Recorded data:
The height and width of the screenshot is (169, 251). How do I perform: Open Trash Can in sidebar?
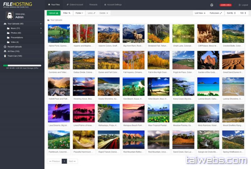click(x=14, y=56)
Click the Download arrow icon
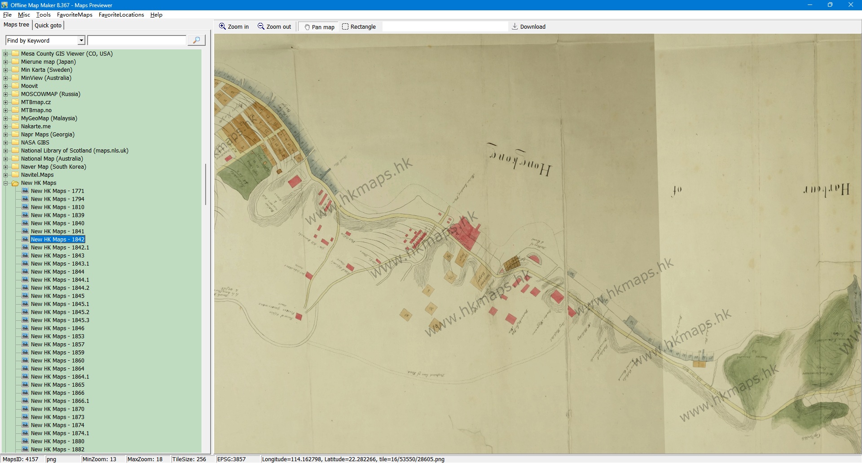862x463 pixels. pyautogui.click(x=515, y=26)
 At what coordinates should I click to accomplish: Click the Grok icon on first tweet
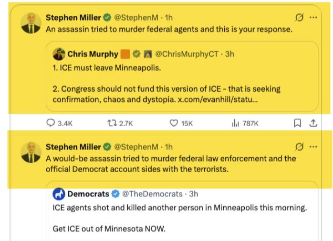pos(300,18)
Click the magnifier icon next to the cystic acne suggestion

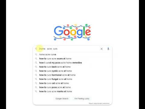pyautogui.click(x=36, y=71)
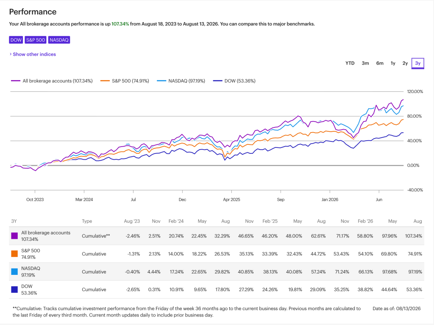Click the light blue NASDAQ table swatch
434x325 pixels.
pos(14,272)
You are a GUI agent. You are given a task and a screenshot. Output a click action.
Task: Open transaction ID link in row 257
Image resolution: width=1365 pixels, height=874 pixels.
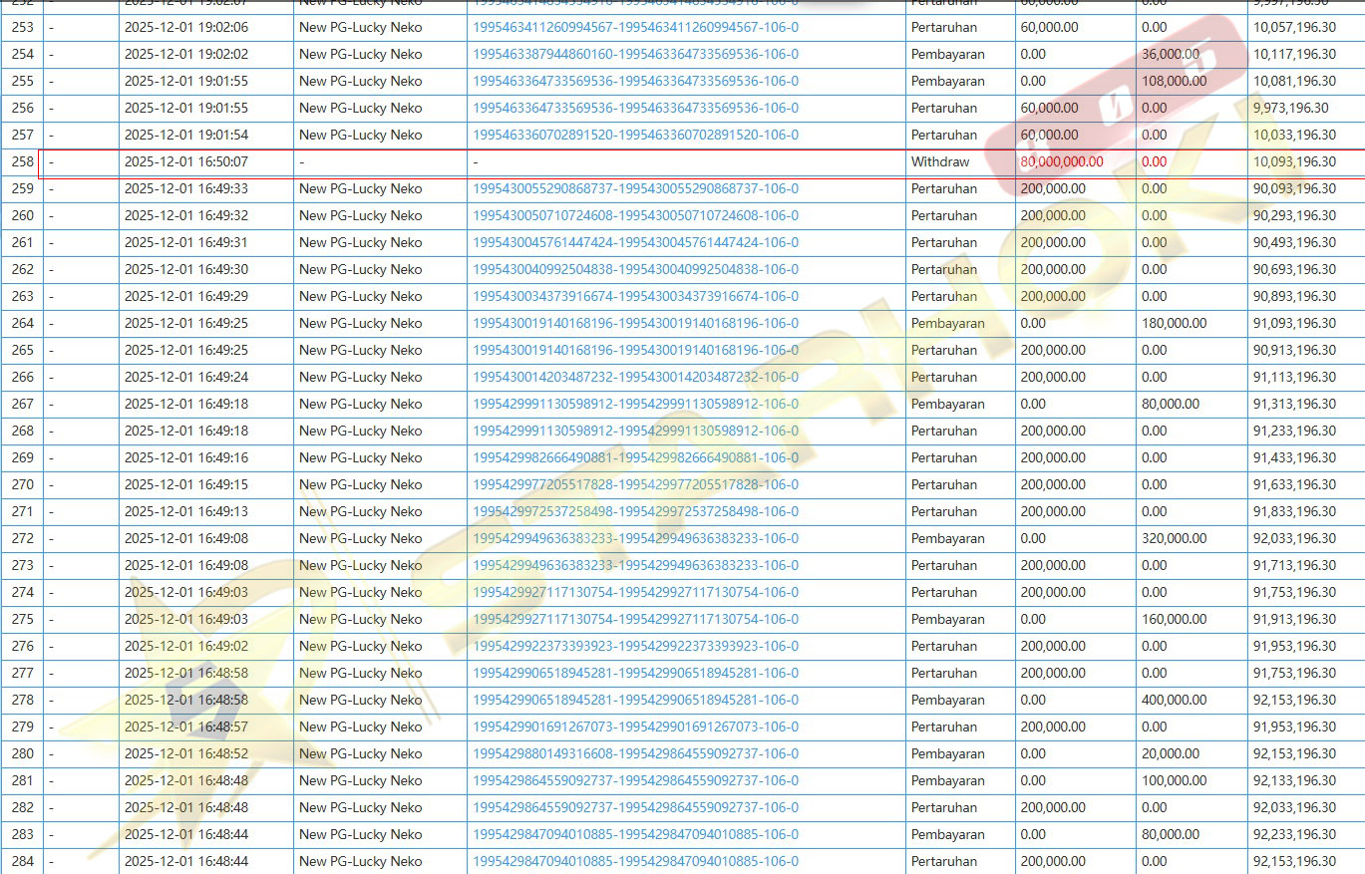tap(635, 136)
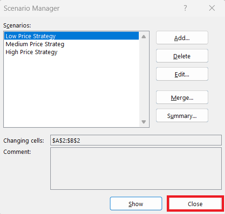The width and height of the screenshot is (225, 214).
Task: Select the High Price Strategy scenario
Action: coord(71,52)
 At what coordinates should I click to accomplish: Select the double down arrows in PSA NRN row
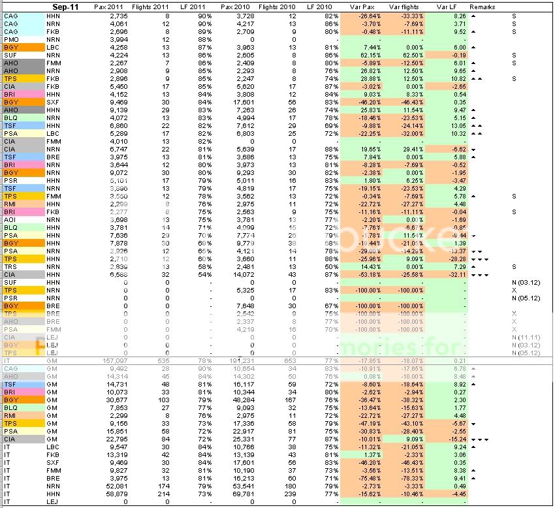pos(476,251)
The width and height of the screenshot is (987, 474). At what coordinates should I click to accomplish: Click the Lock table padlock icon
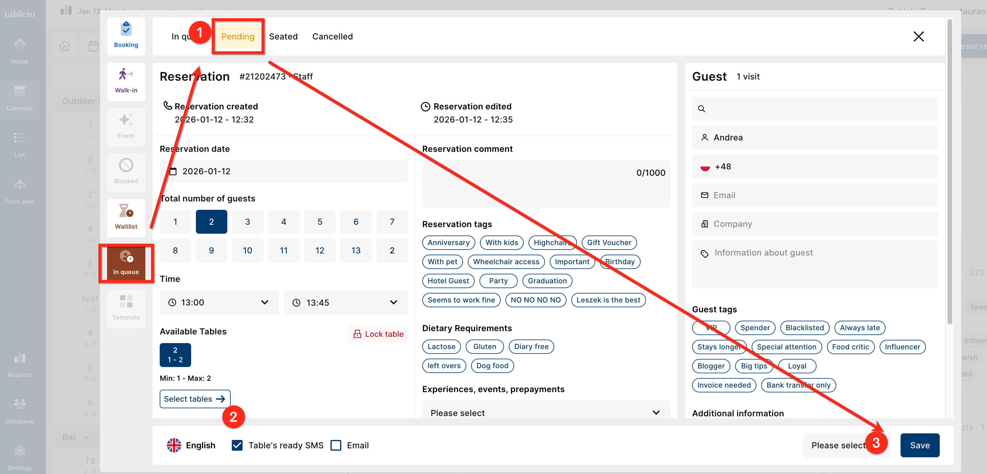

◆ Set problem:
Please reproduce the rows above, beginning at the line that contains "At what coordinates should I click to accomplish: Click the Grok" and continuing through the end of the rows. Leave the pictures out of your answer.

◆ Response to this exercise:
 At what coordinates should I click to accomplish: Click the Grok icon on first tweet
pos(300,18)
Click the magnifier icon next to the cystic acne suggestion

pyautogui.click(x=36, y=71)
Click the light blue NASDAQ table swatch
434x325 pixels.
pos(14,272)
You are a GUI agent. You are given a task and a screenshot. Output a click action.
Task: Open transaction ID link in row 257
Image resolution: width=1365 pixels, height=874 pixels.
tap(635, 136)
The width and height of the screenshot is (225, 214).
Task: Select the High Price Strategy scenario
Action: coord(71,52)
 At what coordinates should I click to accomplish: Select the double down arrows in PSA NRN row
pos(476,251)
The width and height of the screenshot is (987, 474). At what coordinates should I click to accomplish: Click the Lock table padlock icon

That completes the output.